Use the historical data and adequate research to understand the stock market cycles. The stock market runs through a cycle or process; bull market (rising) and bear market (falling). Understanding market cycle, growth, and process help you migrate your investments safely and you can avoid the risk of losing money in the stock market.
The market is full of stories, gossip, and narratives, and investors get easily tempted by high returns. It always makes you stand between euphoria and pessimism and your mood falls in between, it will be not related to ground reality. You are blindfolded with myth and do not know what are you investing for.
You pay at price and get a return in value in the stock market. And the future returns depend on what you invest in at the entry stage. So, respect the value, not noise.

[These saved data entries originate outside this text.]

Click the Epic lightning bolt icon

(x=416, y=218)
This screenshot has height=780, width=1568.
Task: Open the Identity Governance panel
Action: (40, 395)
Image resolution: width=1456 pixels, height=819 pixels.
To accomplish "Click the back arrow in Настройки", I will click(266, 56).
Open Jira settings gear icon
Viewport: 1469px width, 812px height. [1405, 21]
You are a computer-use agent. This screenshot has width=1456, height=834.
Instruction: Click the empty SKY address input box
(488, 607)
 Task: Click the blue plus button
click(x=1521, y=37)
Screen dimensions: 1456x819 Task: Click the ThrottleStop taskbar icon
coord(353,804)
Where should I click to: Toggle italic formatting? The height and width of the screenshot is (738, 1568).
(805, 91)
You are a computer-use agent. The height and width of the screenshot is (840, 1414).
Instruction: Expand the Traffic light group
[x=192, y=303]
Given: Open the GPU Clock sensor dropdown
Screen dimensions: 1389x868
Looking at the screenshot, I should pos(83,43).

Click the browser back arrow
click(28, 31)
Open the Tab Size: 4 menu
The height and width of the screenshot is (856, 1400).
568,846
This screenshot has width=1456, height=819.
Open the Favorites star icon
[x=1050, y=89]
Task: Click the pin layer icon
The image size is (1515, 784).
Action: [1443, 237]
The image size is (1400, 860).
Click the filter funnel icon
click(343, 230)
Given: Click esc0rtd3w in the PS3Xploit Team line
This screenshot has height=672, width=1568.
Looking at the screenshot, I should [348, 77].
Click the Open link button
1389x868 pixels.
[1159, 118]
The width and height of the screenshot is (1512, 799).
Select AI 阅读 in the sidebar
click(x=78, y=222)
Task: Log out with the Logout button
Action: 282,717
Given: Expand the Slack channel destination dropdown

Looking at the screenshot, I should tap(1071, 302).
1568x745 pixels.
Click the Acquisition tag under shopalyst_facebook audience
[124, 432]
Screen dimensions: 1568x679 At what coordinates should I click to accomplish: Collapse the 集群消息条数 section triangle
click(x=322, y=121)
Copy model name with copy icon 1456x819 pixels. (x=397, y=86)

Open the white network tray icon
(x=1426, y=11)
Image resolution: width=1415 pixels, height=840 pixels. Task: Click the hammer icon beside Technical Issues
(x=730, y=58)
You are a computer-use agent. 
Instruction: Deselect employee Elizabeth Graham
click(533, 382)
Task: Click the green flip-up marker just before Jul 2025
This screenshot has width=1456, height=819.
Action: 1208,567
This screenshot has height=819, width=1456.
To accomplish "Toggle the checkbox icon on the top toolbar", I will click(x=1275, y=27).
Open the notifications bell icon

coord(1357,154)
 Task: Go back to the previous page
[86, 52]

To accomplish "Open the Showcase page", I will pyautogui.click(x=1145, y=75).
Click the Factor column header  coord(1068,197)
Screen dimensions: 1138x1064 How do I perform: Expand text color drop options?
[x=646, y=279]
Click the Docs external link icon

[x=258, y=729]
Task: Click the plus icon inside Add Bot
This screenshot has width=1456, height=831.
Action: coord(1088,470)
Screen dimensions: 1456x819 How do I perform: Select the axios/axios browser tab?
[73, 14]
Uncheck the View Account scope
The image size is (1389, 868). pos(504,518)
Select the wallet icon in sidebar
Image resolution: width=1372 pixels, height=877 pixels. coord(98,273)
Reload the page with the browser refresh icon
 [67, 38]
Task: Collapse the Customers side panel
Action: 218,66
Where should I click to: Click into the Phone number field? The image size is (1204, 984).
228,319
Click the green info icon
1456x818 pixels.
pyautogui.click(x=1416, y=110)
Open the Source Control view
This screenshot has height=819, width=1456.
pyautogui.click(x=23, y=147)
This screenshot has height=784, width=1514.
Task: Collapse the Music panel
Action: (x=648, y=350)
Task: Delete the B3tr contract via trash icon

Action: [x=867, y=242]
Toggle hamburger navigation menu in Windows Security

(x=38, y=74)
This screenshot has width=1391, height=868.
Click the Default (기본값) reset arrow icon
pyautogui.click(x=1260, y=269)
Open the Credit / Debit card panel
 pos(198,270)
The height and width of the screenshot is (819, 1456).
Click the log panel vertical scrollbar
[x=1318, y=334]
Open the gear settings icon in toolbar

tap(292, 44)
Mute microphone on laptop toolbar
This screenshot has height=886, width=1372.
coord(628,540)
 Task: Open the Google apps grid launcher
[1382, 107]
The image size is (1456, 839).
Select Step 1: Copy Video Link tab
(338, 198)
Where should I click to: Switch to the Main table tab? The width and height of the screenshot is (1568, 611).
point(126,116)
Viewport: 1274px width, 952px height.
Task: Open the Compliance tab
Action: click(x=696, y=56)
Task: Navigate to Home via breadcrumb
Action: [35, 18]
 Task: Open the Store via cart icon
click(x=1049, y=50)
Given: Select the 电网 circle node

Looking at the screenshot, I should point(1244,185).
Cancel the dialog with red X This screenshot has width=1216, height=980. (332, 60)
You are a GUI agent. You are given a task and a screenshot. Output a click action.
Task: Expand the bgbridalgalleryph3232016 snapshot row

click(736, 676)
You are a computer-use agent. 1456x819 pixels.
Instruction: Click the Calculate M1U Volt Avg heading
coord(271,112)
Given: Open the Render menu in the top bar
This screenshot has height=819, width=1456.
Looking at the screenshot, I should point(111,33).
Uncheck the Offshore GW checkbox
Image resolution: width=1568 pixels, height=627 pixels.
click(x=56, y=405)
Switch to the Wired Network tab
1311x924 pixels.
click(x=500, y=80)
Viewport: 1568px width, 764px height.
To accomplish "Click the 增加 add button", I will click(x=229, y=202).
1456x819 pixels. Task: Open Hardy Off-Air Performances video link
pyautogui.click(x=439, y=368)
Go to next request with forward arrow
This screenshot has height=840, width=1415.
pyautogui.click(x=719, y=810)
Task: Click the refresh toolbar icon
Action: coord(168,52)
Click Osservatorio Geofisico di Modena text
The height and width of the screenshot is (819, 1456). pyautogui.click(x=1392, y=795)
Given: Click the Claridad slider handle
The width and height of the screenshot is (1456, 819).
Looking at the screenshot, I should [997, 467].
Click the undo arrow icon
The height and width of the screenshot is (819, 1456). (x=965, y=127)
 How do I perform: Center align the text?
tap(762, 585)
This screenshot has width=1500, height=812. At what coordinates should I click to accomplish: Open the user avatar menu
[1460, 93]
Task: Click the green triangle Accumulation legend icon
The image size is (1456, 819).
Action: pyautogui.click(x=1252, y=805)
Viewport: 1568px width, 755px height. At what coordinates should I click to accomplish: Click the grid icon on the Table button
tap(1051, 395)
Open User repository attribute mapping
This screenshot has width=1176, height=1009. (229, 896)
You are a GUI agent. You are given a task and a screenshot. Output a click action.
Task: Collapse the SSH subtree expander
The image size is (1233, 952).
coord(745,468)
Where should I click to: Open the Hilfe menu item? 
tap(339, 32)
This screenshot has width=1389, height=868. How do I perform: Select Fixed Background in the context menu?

Don’t make misconception about unfavorable events
Unfavorable events do not necessarily cause always a bad impact on the stock market. It depends on the nature of the event that can direct your betting in the market. For instance, the Gujrat earthquake in India, which was speculated to devastate the country's economy and cause the stock market to die. But it turned the opposite as investors received compensation from the cement and construction industry.
So, you should analyze the possible consequences unfavorable events can make on the economy overall. Then, you can come to a logical conclusion and save yourself from losing money in the stock market.